#### [DOCUMENT PASSAGE]
# # #

Figure 4: The yield and dry matter ratio of O. japonicus in four groups.

Data show the mean value ± standard deviation (n = 15). MYSH represents Micrococcus yunnanensis strain HY001. Different lowercase letters indicate significant differences in different groups (p < 0.05).

The main factors influencing the yield and dry matter ratio of O. japonicus

The results of the correlation analysis of each variable were shown in Table 2. The correlation coefficients between yield and dry matter ratio, soil sucrase activity, and MYSH were 0.59 (p < 0.05), 0.72 (p < 0.01), and 0.87 (p < 0.01), respectively. The correlation coefficients between dry matter ratio and paclobutrazol residue, soil alkaline phosphatase activity, and MYSH were −0.76 (p < 0.01), 0.69 (p < 0.05), and 0.87 (p < 0.01), respectively. The correlation coefficients between paclobutrazol residue and soil alkaline phosphatase activity was −0.92 (p < 0.01).

Table 2:
The Spearman correlation coefficients for each variable.
Yield DMR PR SA APA UA MYSH
Yield 1.00
DMR 0.59* 1.00
PR 0.01 −0.76** 1.00
SA 0.72** 0.12 0.48 1.00
APA 0.03 0.69* −0.92** −0.53 1.00
UA 0.37 0.46 −0.26 0.15 0.19 1.00
MYSH 0.87** 0.87** −0.44 0.44 0.44 0.44 1.00
DOI: 10.7717/peerj.19008/table-2

Notes:

DMR represents dry matter ratio. PR represents soil paclobutrazol residue. SA represents soil sucrase activity. APA represents soil alkaline phosphatase activity. UA represents soil urease activity. MYSH represents Micrococcus yunnanensis strain HY001.

*

represents p < 0.05

**

represents p < 0.01

The relative importance of each variable on the yield of O. japonicus is shown in Fig. 5. The relative importance of MYSH on the yield of O. japonicus was the highest, reaching 47.75%, followed by soil sucrase activity, which was 38.88%. The relative importance of soil paclobutrazol residue, soil urease activity, and soil alkaline phosphatase activity on the yield of O. japonicus were less than 6%, which were 5.28%, 4.23%, and 3.86%, respectively. These variables explained an R2 of 0.97 for the yield of O. japonicus. The relative importance of each variable on the dry matter ratio of O. japonicus was also shown in Fig. 5. The relative importance of MYSH on the dry matter ratio of O. japonicus was the highest, reaching 42.28%, followed by soil paclobutrazol residue and soil alkaline phosphatase activity, which was 21.85% and 20.15%, respectively. The relative importance of soil sucrase activity and soil urease activity on the dry matter ratio of O. japonicus were 6.76% and 8.96%, respectively. These variables explained an R2 of 0.93 for the dry matter ratio of O. japonicus.

# # #

#### [DATA RECORDS]
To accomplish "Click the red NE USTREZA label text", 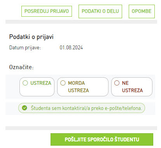I will coord(132,87).
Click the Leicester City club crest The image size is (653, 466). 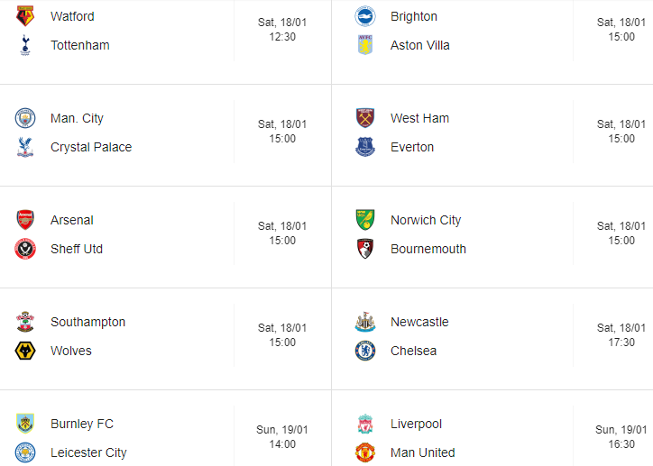pyautogui.click(x=25, y=452)
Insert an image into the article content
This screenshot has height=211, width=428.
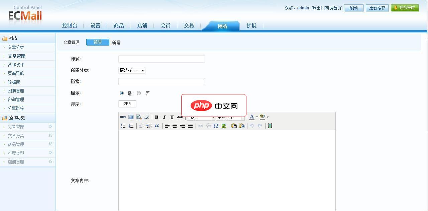click(x=224, y=126)
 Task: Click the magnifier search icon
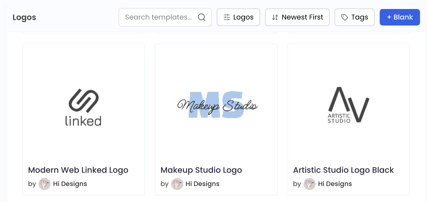click(x=201, y=17)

# # #

Please give the relative importance of MYSH on the yield of O. japonicus, as reported in the O. japonicus passage above.

#### [RESPONSE BOX]
47.75%